For the prediction itself, now that we have loaded the model, we can directly proceed with the prediction. Typically, the data would need to be pre-processed first. However, during the model development process, we implemented the pipeline technique, which included the pre-processing step. Therefore, there is no need to pre-process the data again in this case.

In [4]:
# Predict the new dataset test
y_new_test = model.predict(test_df)

# Obtain the probability
y_proba = model.predict_proba(test_df)
probability_percentage = y_proba*100

The data has been predicted, and the probability of the results being correctly predicted has also been obtained. Next, we will display the prediction results.

In [5]:
# Iterate through each data points
for i, score in enumerate(y_new_test):
  if score == 0:            # To predict Demented class
    prediction = 'Demented'
    print(f"Prediction for subject {test_df.loc[i,'Subject ID']}: {prediction} with a probability of {probability_percentage[i,0]:.2f}%")
  if score == 1:            # To predict Non-Demented class
    prediction = 'Non-Demented'
    print(f"Prediction for subject {test_df.loc[i,'Subject ID']}: {prediction} with a probability of {probability_percentage[i,1]:.2f}%")
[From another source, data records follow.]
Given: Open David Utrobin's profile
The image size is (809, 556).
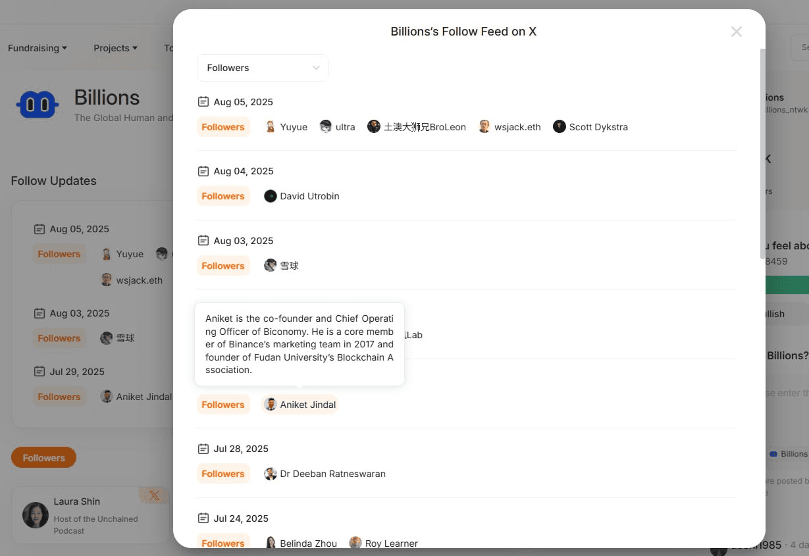Looking at the screenshot, I should tap(302, 196).
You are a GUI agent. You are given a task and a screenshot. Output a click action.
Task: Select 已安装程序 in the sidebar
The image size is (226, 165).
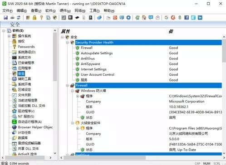26,63
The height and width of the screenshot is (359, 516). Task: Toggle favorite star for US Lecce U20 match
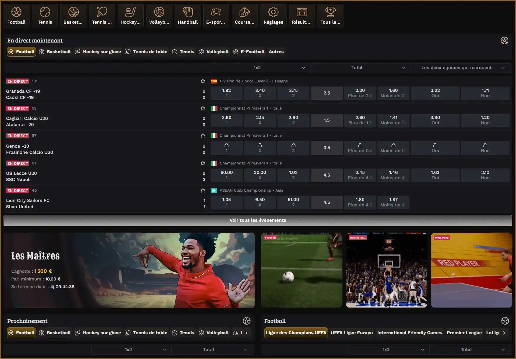(203, 163)
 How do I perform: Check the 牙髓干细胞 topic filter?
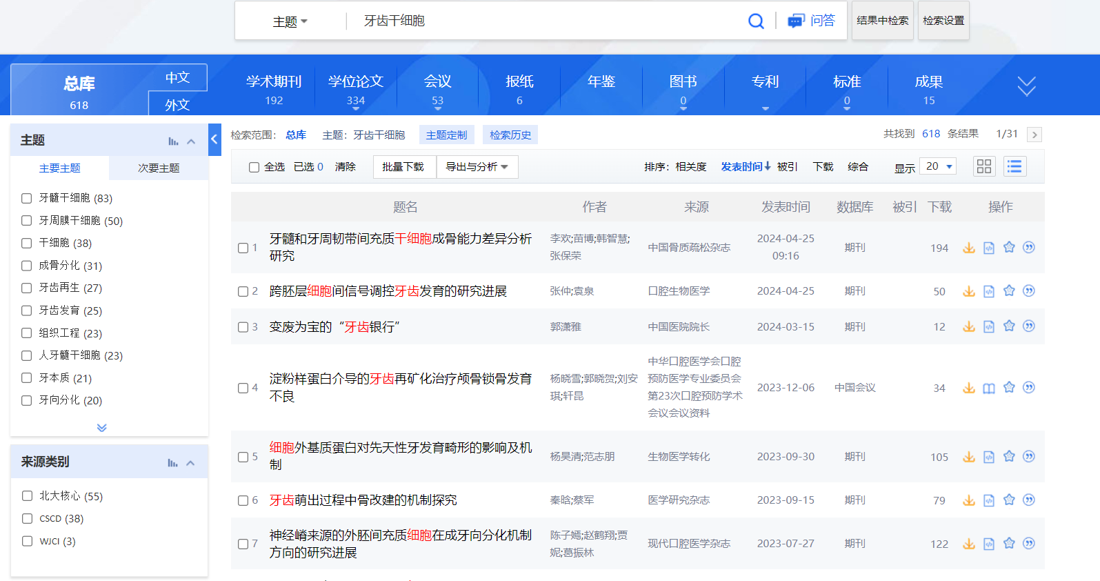(27, 198)
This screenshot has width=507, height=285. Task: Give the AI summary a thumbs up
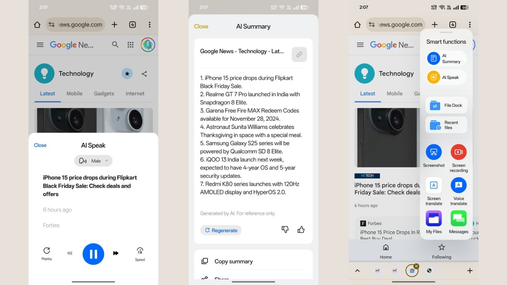(x=301, y=230)
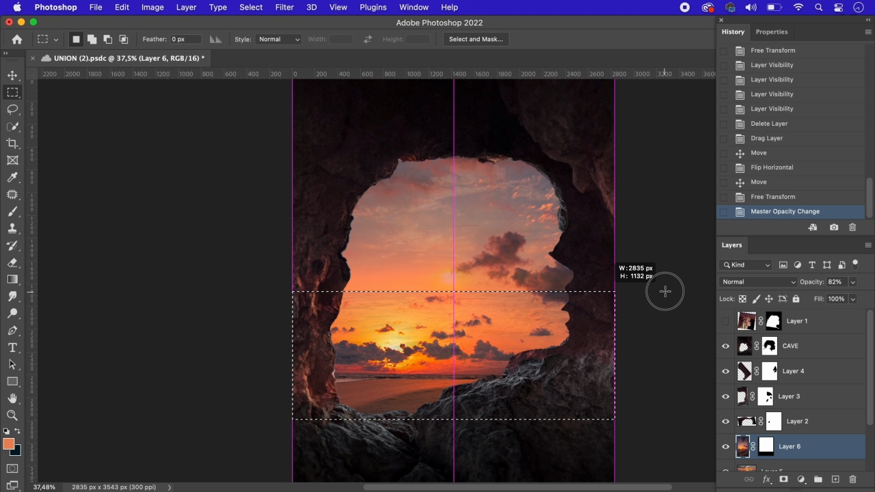Hide the CAVE layer

[725, 346]
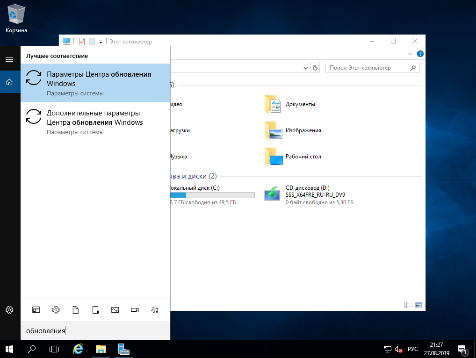Open Дополнительные параметры Центра обновления result
The height and width of the screenshot is (358, 476).
95,122
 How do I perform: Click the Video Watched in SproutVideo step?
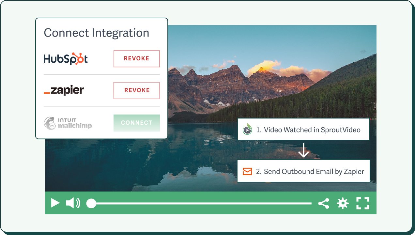[x=303, y=129]
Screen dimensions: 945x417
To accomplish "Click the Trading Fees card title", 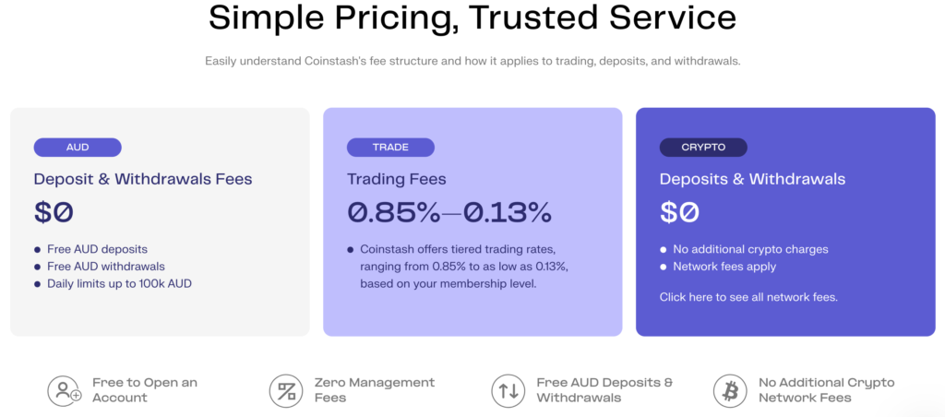I will tap(395, 179).
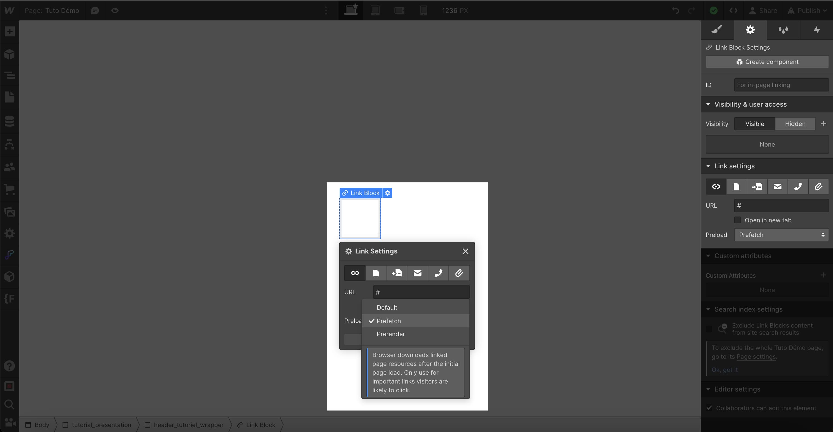Open Preload dropdown in right panel

pyautogui.click(x=781, y=235)
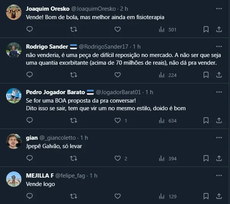The image size is (230, 204).
Task: Share Joaquim Oresko's tweet
Action: [219, 29]
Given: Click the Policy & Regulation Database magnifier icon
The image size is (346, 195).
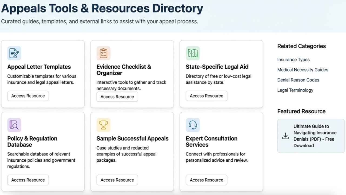Looking at the screenshot, I should (14, 125).
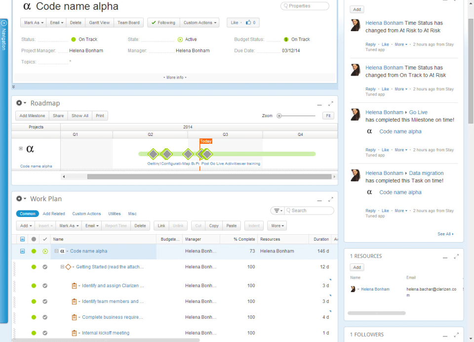Click the Add Milestone button
The width and height of the screenshot is (474, 342).
coord(33,116)
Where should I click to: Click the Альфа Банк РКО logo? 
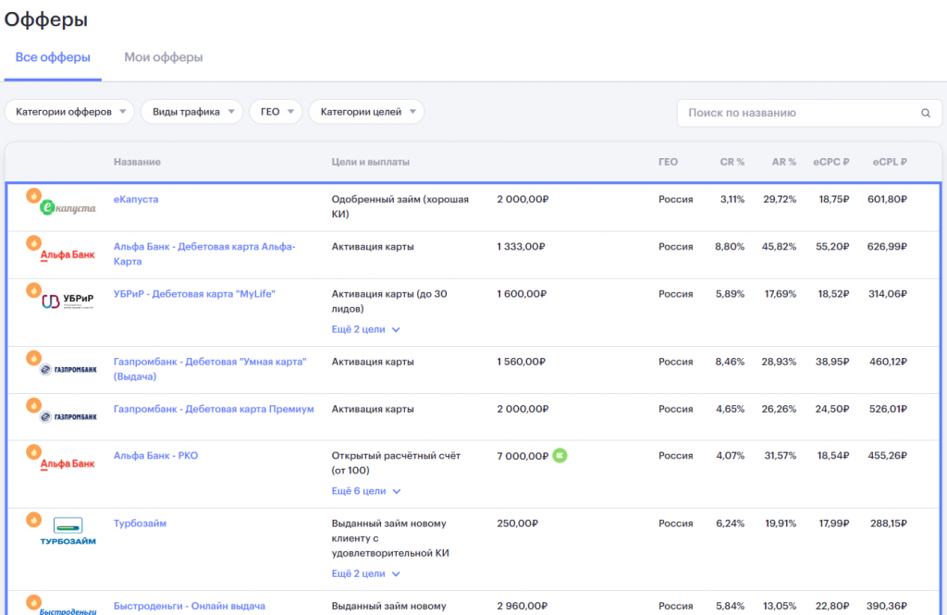[68, 464]
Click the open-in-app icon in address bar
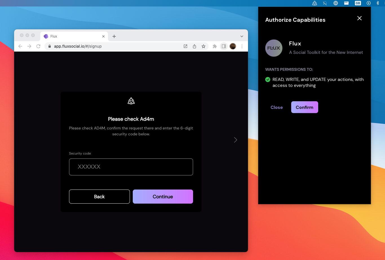 [185, 46]
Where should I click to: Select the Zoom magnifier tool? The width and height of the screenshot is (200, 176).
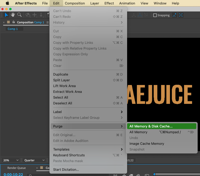[19, 15]
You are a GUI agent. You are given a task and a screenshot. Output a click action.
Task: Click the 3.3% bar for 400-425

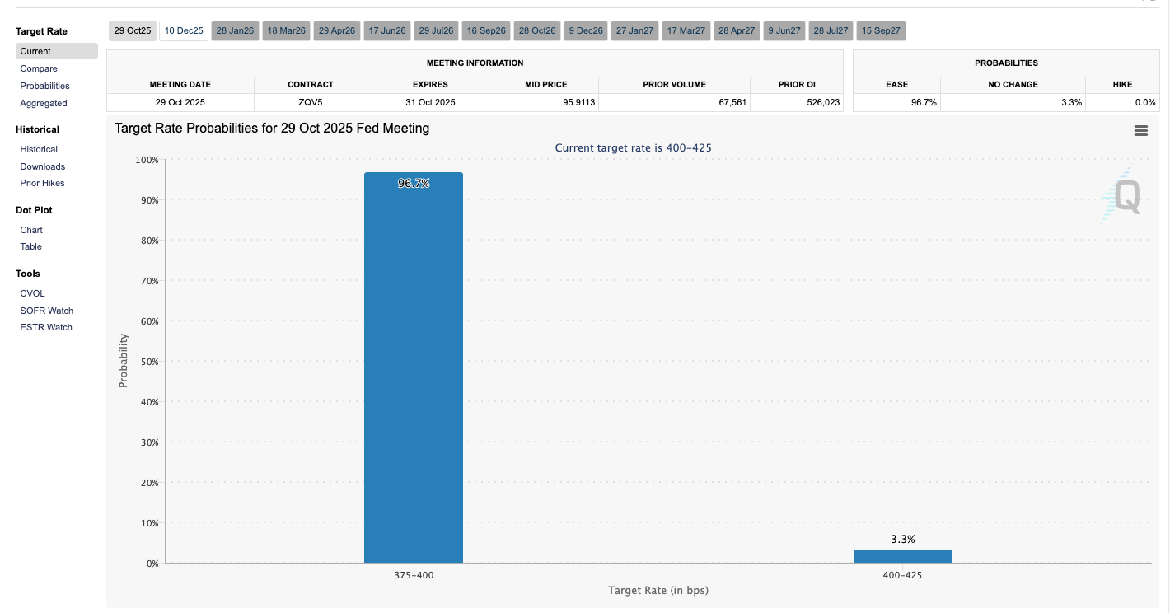coord(902,556)
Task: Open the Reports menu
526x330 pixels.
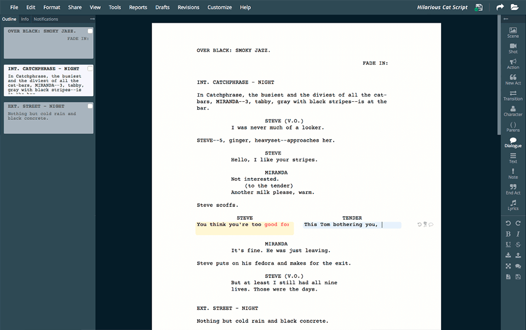Action: pos(138,7)
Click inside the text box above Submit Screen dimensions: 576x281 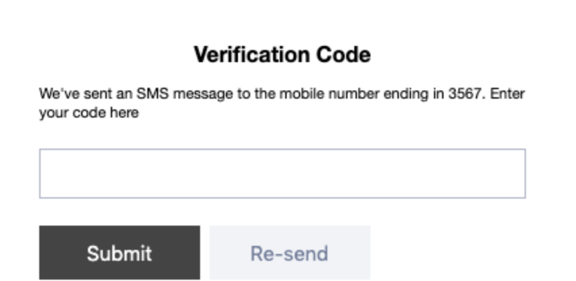coord(282,174)
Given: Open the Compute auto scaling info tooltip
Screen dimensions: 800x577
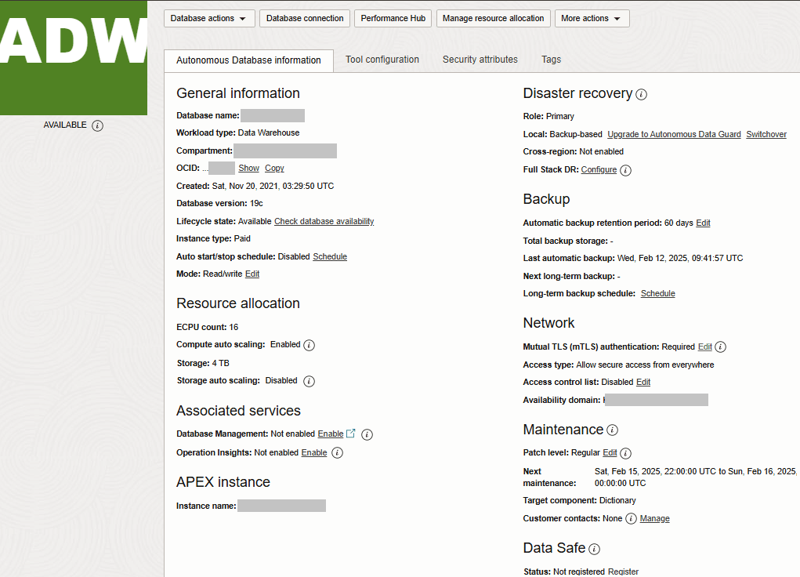Looking at the screenshot, I should 310,345.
Prediction for subject OAS2_0002: Demented with a probability of 91.96%
Prediction for subject OAS2_0009: Demented with a probability of 91.94%
Prediction for subject OAS2_0017: Non-Demented with a probability of 97.37%
Prediction for subject OAS2_0045: Non-Demented with a probability of 97.37%
Prediction for subject OAS2_0056: Non-Demented with a probability of 97.37%
Prediction for subject OAS2_0054: Demented with a probability of 91.96%


## **D. Conclusion**

To conclude, the model has accurately predicted all six data points, which included three data points in the Demented class and three data points in the Non-Demented class.